Монахиня Ермиония, старица, определенная в обитель самим о. Серафимом, рассказывала, что когда она пришла к о. Серафиму, то, посылая ее жить в Дивеево к родной тетке, послушнице Евдокии Ефремовне (впоследствии монахине Евпраксии, удостоенной в день Благовещения видения Божией Матери в Серафимовой келье), батюшка сказал последней, державшей ее за руку и приведшей на благословение: «Отведи ее к матушке Ксении Михайловне. Во, матушка! – сказал старец, обращаясь к отроковице. – Ксения-то Михайловна жизни высокой, бич духовный, матушка!» «И действительно, – рассказывает монахиня Ермиония, – и вправду она была строга; станет выговаривать, думаешь, вот-вот убьет, сейчас тут умрешь, а кончит – сделается прещедрая; скажет бывало: «Ну-ка, ну-ка, Оря (так звали ее дочь), прочти-ка вот ей такое-то житие!» Она сама была неграмотная. И прочтет Ирина Прокофьевна, что велит матушка». «Вот видишь ли, Евдокиюшка, – скажет Ксения Михайловна, – как трудно идти-то в Царствие Небесное, ведь оттого так-то я и выговариваю. Ну, матушка, иди! Погляди-ка, Оря, нет ли тут у нас чего, не принес ли кто чего-нибудь, дай ей!» «И мне же, бывало, чего сунув, отпустит», – говорила Евдокия Ефремовна.
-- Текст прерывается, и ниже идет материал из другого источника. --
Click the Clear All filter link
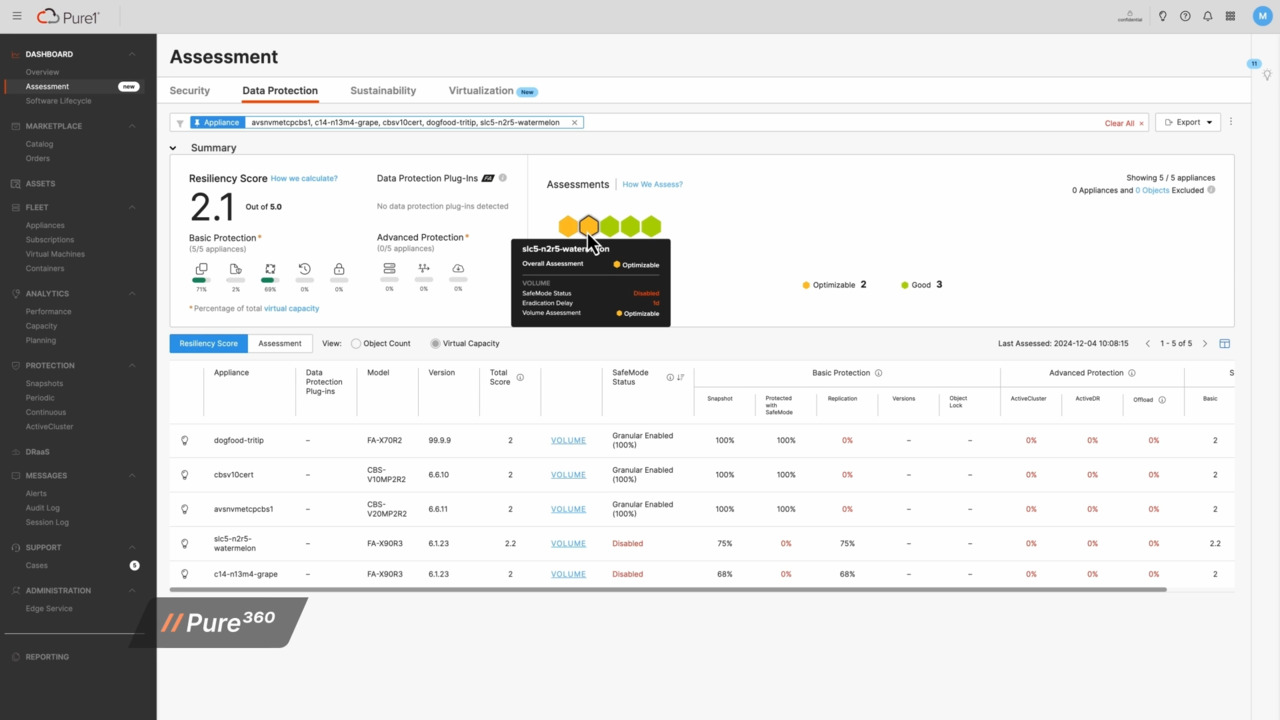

Последняя жила одно время у Ксении Михайловны келейной, и у нее были две красненькие тесемочки; раз подпоясалась она ими. Увидала это матушка. «Что это, – говорит, – вражью-то силу ты на себя надела!» Взяла Ксения Михайловна, сняла тесемочки с нее и сожгла их в печке. Не терпела она, чтобы носили хорошую одежду.
«Было это с Евдокией, – повествует монахиня Ермиония. – Раз как сшили ей первую ряску, матушка ее не видала. Пришла она в церковь, стоит, а она, наша голубушка, своею клюшкою-то и достает. «Кто это? Кто это? – спрашивает Ксения Михайловна. – Ах! Это всечестная Евдокия! Что это ты делаешь, матушка: на что это ты восемь-то бесов себе посадила! (т. е. восемь клиньев). Выпори, выпори, – говорит матушка, – четыре-то беса!» В другой раз идет тетка Евдокия двором, надев сарафан из посконного холста, только что выкрашенный, новый. Увидала матушка, кричит: «Стой! Стой!» Подошла она. «Аи, аи, матушка, – говорит она. – Бога ты не боишься, Евдокиюшка всечестная! Что надела плисовый-то сарафан! Подбери, подбери все кругом, матушка, подрежь, чтобы рубашка была бы видна, чтоб не до полу было!» Так была строга матушка Ксения Михайловна».